* START *
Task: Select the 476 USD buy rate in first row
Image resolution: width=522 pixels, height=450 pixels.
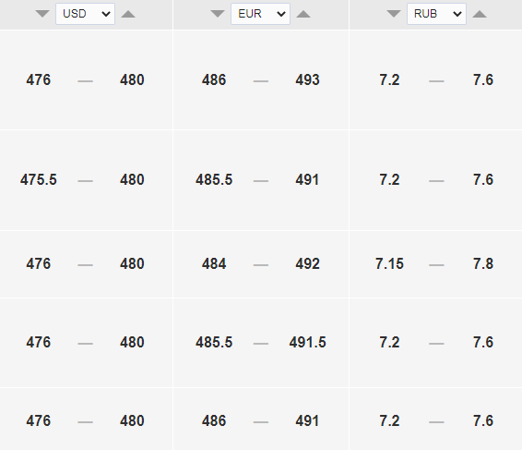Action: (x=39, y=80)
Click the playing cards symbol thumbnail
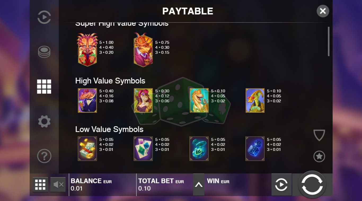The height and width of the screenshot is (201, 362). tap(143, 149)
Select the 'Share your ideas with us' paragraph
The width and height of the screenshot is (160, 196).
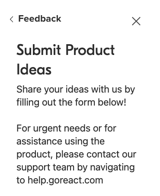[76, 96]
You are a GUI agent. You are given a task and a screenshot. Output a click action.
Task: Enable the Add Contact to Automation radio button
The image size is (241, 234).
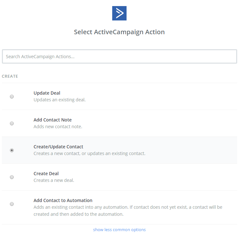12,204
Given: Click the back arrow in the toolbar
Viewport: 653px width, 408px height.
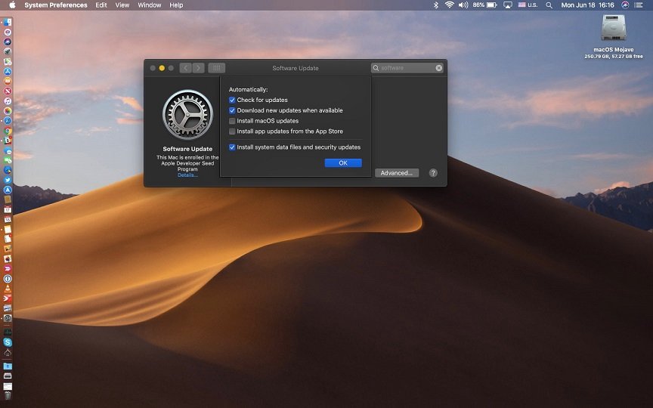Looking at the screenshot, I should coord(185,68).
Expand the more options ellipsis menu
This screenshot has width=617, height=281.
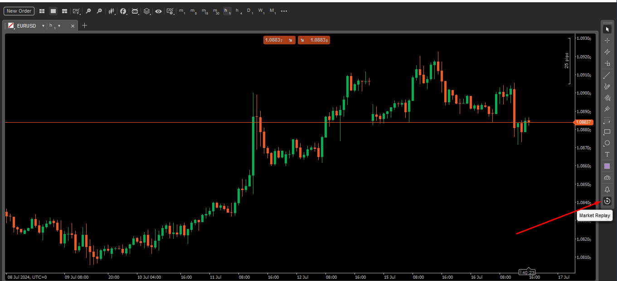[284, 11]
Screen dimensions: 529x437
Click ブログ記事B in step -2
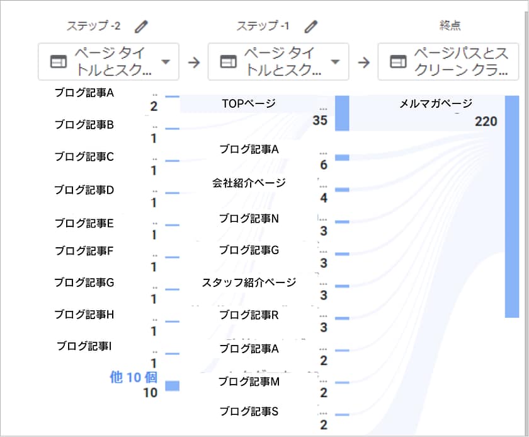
* END *
▶ [DO THIS]: Rewrite all of the data above as a numbered list, omitting any blank lines and leaving out the pictures.

▶ [PROBLEM SOLUTION]:
1. Task: Select the 476 USD buy rate in first row
2. Image resolution: width=522 pixels, height=450 pixels.
3. Action: (x=39, y=80)
4. Click the playing cards symbol thumbnail
5. The height and width of the screenshot is (201, 362). tap(143, 149)
6. Select the 'Share your ideas with us' paragraph
7. The width and height of the screenshot is (160, 196).
8. [76, 96]
9. You are a GUI agent. You are given a task and a screenshot. Output a click action.
10. Task: Enable the Add Contact to Automation radio button
11. The image size is (241, 234).
12. 12,204
13. Given: Click the back arrow in the toolbar
14. Viewport: 653px width, 408px height.
15. Looking at the screenshot, I should coord(185,68).
16. Expand the more options ellipsis menu
17. This screenshot has width=617, height=281.
18. [284, 11]
19. Screen dimensions: 529x437
20. Click ブログ記事B in step -2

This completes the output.